:: ASSIGNMENT ::
Which lines in the records below contain the word "This"? Copy each one out.
:: RECORD EXTRACTS ::
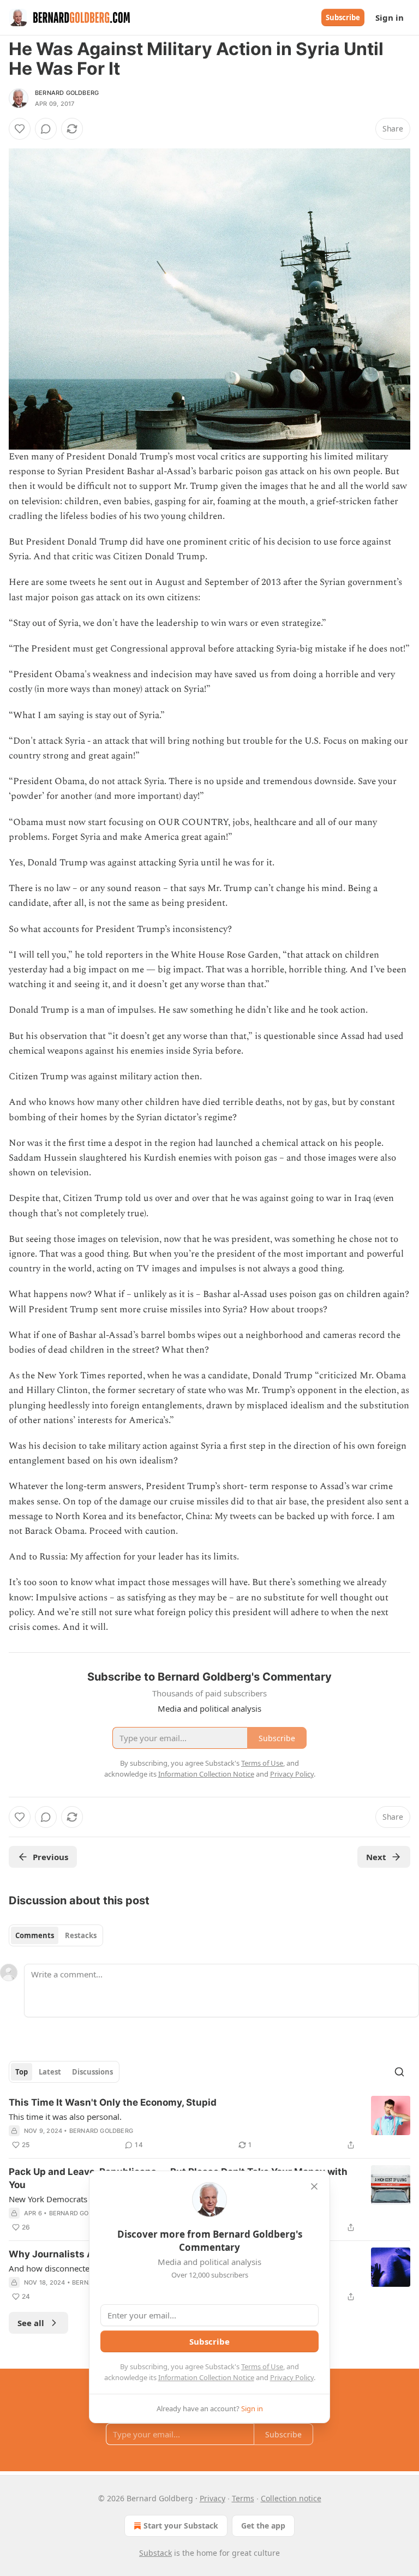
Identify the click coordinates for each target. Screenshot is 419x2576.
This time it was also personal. (65, 2116)
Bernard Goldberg (67, 93)
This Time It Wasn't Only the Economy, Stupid (113, 2102)
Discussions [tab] (92, 2072)
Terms (243, 2498)
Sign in (389, 17)
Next (376, 1856)
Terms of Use (262, 2366)
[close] (314, 2186)
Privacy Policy (292, 2377)
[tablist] (56, 1935)
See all (30, 2322)
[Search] (399, 2072)
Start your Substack (180, 2525)
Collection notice (291, 2498)
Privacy (212, 2498)
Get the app (263, 2525)
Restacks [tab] (81, 1935)
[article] (209, 2123)
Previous (50, 1856)
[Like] (20, 129)
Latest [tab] (50, 2072)
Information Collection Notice (206, 2377)
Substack (155, 2553)
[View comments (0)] (46, 129)
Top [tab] (21, 2072)
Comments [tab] (34, 1935)
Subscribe (343, 17)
:::
:: RESPONSE AREA ::
This time it was also personal. (65, 2116)
This Time It Wasn't Only the Economy, Stupid (113, 2102)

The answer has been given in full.